The second search resulted in 82 journal articles referring to additive manufacturing and 66 journal articles describing 3D printing. Among these, 34 journal articles overlapped, leading to 114 unique publications. In the analysis, these journal articles were combined with the result of the initial search meaning that a total of 116 journal articles were analyzed (thus representing an overlap of four articles between the searches). To verify the search result, complementary searches were performed in the databases Scopus and Business Source Premier. Although these searches captured additional publications, the publications were excluded based on the low ranking of the journals or were news items, and similar (and not journal articles).

The 116 articles were analyzed to figure out what assumptions were made about additive manufacturing/3D printing in relation to companies and their management, how the business/management scholars linked to the technological side of additive manufacturing/3D printing, and whether and how the scholars described a process of change, current business models (or parts of business models), or completely new actors and business models entering into a business sector, thus implying a remodelling also on the industry level.

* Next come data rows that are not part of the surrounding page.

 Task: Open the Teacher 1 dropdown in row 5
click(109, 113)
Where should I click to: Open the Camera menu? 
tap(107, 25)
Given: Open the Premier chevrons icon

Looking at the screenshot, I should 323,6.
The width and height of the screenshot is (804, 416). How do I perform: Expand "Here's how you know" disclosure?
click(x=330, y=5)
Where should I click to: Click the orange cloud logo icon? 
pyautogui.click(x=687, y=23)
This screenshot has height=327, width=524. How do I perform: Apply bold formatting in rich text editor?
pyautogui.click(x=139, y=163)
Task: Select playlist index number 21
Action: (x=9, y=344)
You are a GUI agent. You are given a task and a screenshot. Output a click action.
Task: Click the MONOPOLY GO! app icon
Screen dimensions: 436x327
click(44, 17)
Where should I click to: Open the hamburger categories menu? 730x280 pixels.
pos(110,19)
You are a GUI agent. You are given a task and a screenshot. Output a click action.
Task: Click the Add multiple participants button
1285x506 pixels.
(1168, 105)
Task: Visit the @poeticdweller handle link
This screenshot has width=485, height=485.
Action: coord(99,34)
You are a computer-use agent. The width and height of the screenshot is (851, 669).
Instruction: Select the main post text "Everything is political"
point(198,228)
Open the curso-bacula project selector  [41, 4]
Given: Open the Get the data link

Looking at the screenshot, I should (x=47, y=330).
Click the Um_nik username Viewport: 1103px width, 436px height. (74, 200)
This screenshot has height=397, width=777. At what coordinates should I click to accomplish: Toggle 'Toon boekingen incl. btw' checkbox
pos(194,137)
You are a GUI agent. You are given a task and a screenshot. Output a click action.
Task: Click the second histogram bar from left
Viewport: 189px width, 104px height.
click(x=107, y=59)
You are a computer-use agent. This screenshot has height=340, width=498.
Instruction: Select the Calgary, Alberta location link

More specifically, the journal articles were classified into whether they concerned key resources, key partners, key activities, the value proposition, customer relationships, customer segments, channels, revenue streams, or cost structures. The changes to these were then discussed in terms of changes to content, structures and governance mechanisms as extracted from the different parts of the business models (Zott & Amit, 2010). Appendices 1, 2 and 3 present the articles reviewed and their classifications and content specifications.

Findings

Frequencies

Figure 2 illustrates the frequencies of journal articles per search term (additive manufacturing, 3D printing, or both combined) and by year. As indicated by the figure, there has been a steep rise in the number of journal articles on additive manufacturing and 3D printing during the past few years. Although the data includes few articles published before 2014, it nonetheless suggests that the frequent use of 3D printing as a keyword is a recent trend.

Figure 2. Frequency of results for each search term by year

In terms of the types of journals, most of them have a strong technology/innovation or operations management orientation, with Journal of Manufacturing Systems (17 publications), Journal of Manufacturing Technology Management (14 publications), International Journal of Production Research (10 publications), and Technological Forecasting and Social Change (10 publications) dominating. The type of journals is partly reflected in the key research areas, which focus on the way a company’s offering is produced (key resources and key activities) rather than the value proposition or sales/customer side of the business model, as discussed below.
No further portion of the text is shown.